A lei para combatê-lo varia de país para país. Vai de pena de morte a transferência para presídios fora do país, de ameaças a forte pressão popular para que as penas sejam mais duras.
Até pouco tempo, quando se pedia um visto para uma visita a China Comunista, órgão expedidor no Brasil carimbava no passaporte do turista: “Na China tráfico de drogas é punido com pena de morte”.
Vários brasileiros foram presos no exterior e na Indonésia foram condenados e executados. Há suspeita da criação de um narco estado com ramificações fortes também na Europa.
Brasil se torna um grande exportador de cocaína, sem ter um único pé de coca plantado. A droga vem dos países limítrofes, através de uma fronteira que se assemelha a uma peneira, de tanto furo.

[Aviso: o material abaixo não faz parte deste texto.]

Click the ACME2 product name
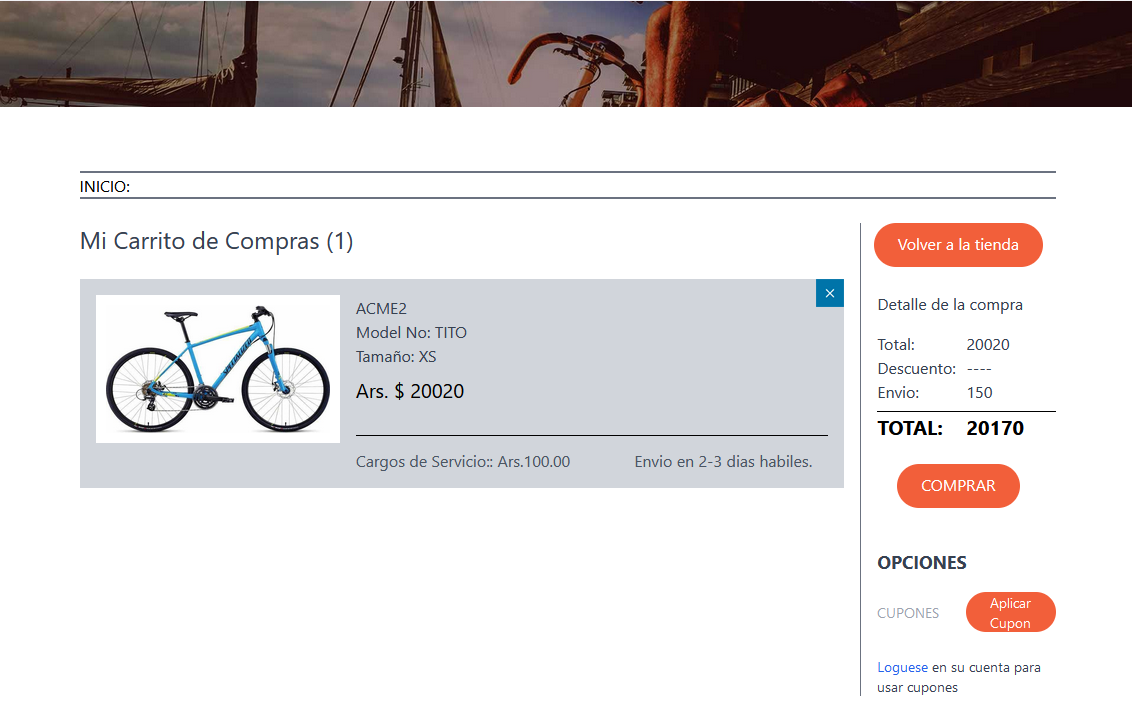1132x712 pixels. [381, 308]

Nem a polícia federal nem as forças militares têm condições de impedir a entrada da cocaína que atravessa longos caminhos no Brasil em direção aos portos de exportação para a Europa e Estados Unidos, principalmente o porto de Santos. As apreensões não são mais contabilizadas em quilos, mas em toneladas.

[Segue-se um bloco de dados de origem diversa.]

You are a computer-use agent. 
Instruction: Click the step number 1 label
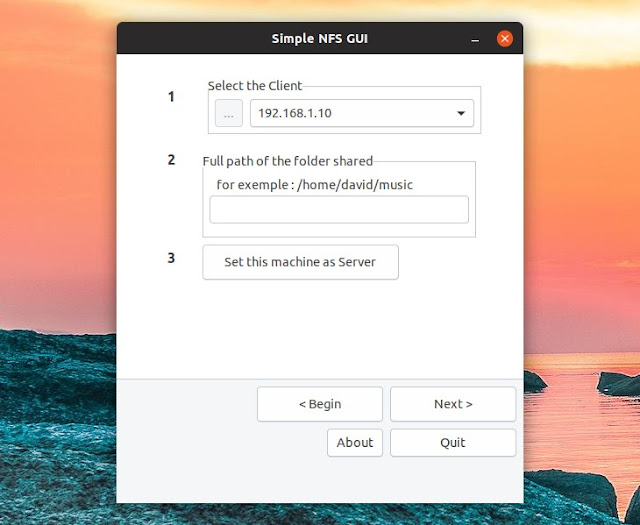(x=171, y=97)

Além de drogas, o crime organizado comercializa também armas militares, que são usadas pelo tráfico e por facções que desafiam o próprio Estado brasileiro.

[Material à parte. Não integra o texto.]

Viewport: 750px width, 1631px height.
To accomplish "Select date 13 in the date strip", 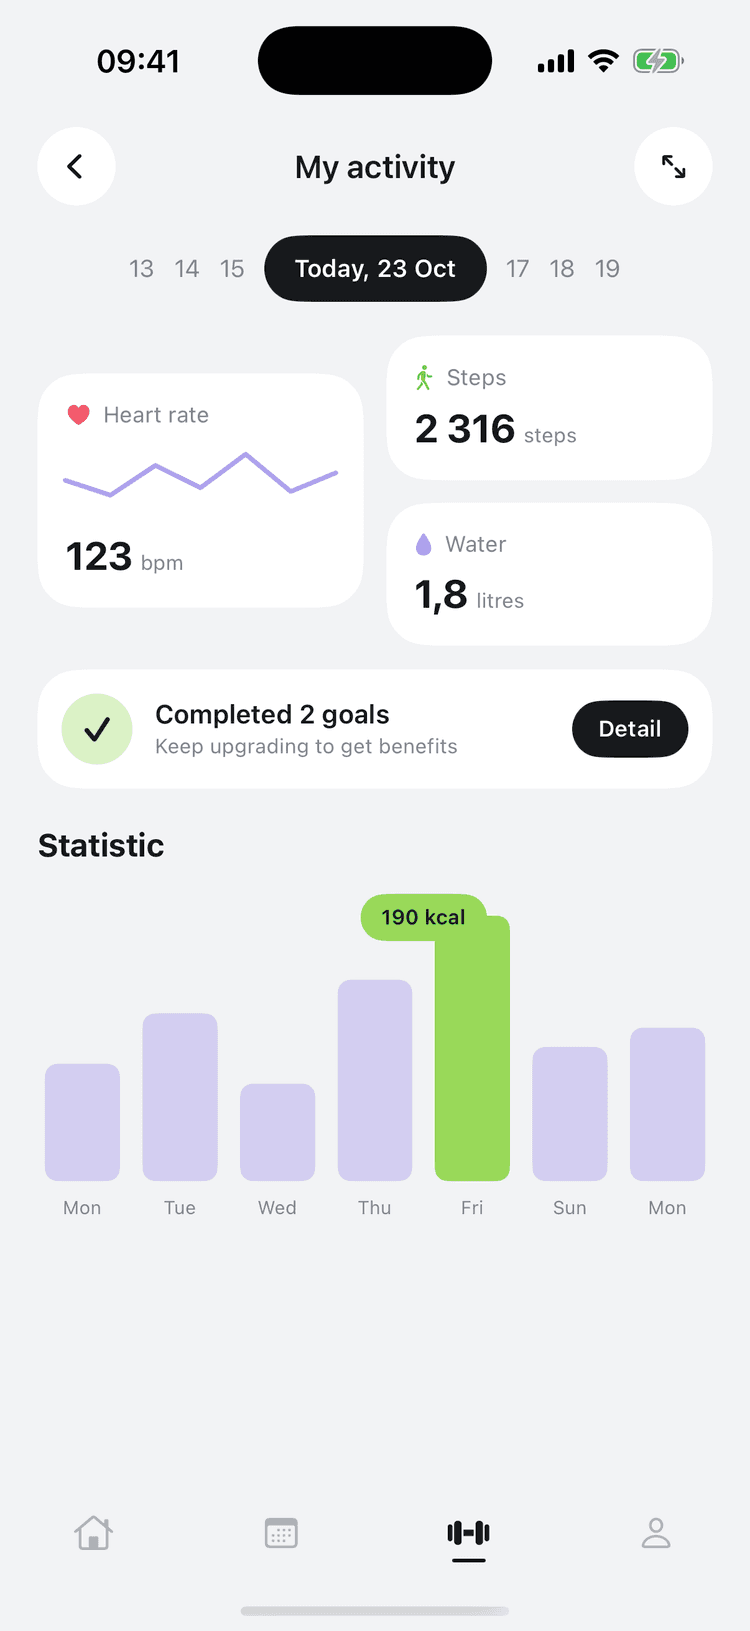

O Brasil se converte em um grande corredor de cocaína proveniente da Bolívia, Peru, Colômbia e Venezuela. Já se fala na existência de um narco estado fora do controle das autoridades.
O governo responde às críticas com a construção de um presídio de segurança máxima na selva amazônica. O ministro da justiça, pessoalmente visita o local e diz que a prisão vai ser destinada para os traficantes e terroristas mais perigosos, longe de qualquer contato com a comunidade local.
Chama atenção a transformação da Amazônia em área para construção de um presídio, muitos lembram da prisão na ilha do Diabo.
O investimento é de 2 bilhões de reais para ser inaugurado em 2028, garante o ministro da justiça da França, Gérald Darmanin.
A Guiana Francesa vai receber os detentos considerados de alta perigosidade e com isso livra o território continental da ameaça dos condenados.
Até agora nenhuma organização de defesa dos direitos humanos se manifestou sobre o presídio na Amazônia francesa, considerado impossível de se tentar uma fuga. Ao menos se surgir um novo Papillon.